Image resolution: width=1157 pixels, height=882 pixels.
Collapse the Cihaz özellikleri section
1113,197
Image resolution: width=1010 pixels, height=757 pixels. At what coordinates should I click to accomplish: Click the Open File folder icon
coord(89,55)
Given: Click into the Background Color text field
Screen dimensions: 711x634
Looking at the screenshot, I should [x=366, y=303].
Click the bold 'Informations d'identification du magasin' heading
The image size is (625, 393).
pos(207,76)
--- --- ---
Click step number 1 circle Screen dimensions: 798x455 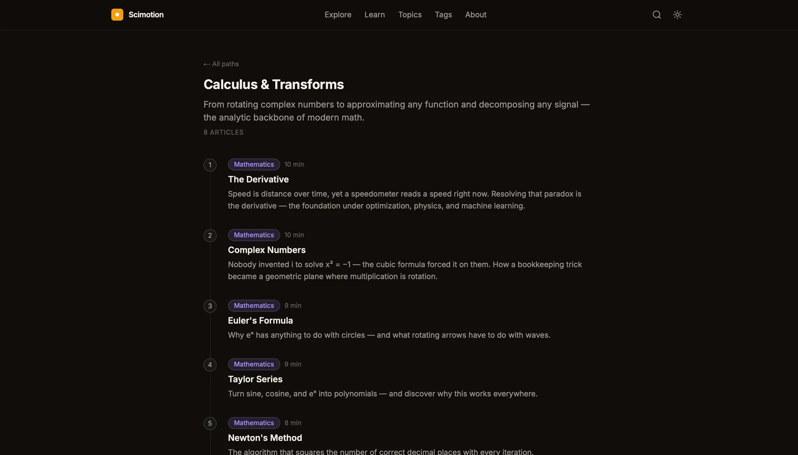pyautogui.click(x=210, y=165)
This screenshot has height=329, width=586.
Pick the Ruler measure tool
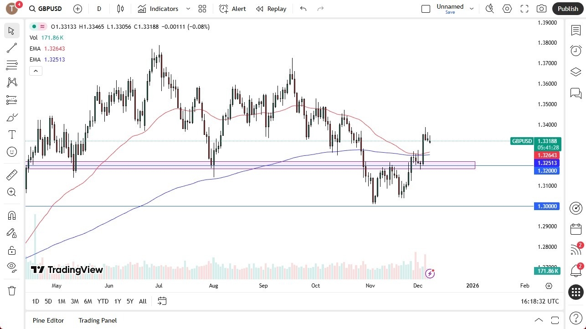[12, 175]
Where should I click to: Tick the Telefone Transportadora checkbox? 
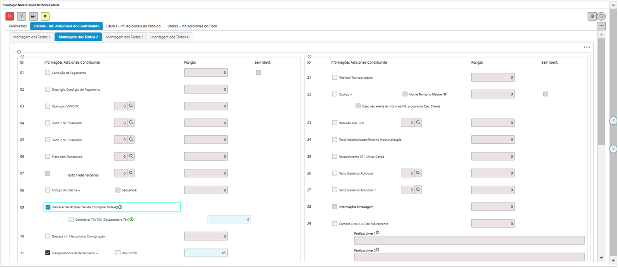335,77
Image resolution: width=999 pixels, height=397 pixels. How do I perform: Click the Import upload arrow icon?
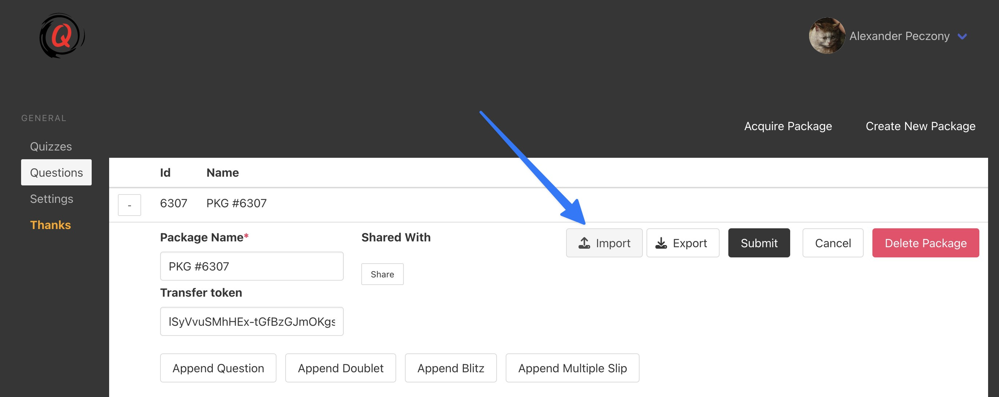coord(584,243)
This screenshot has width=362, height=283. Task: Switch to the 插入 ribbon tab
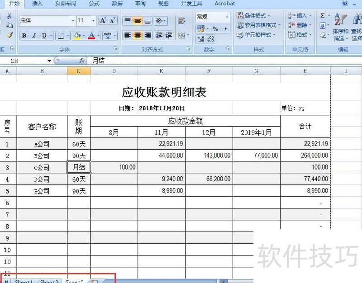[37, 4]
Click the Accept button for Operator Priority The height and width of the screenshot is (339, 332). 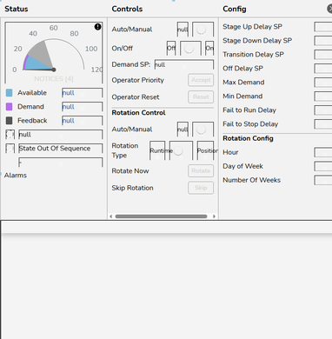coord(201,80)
--- --- ---
Among the records above, a stretch begins at the line containing "Image resolution: width=1157" and ends at the line containing "Given: Click into". Restate that stretch word for word, and nothing else.

Image resolution: width=1157 pixels, height=882 pixels.
Collapse the Cihaz özellikleri section
1113,197
Image resolution: width=1010 pixels, height=757 pixels. At what coordinates should I click to accomplish: Click the Open File folder icon
coord(89,55)
Given: Click into the Background Color text field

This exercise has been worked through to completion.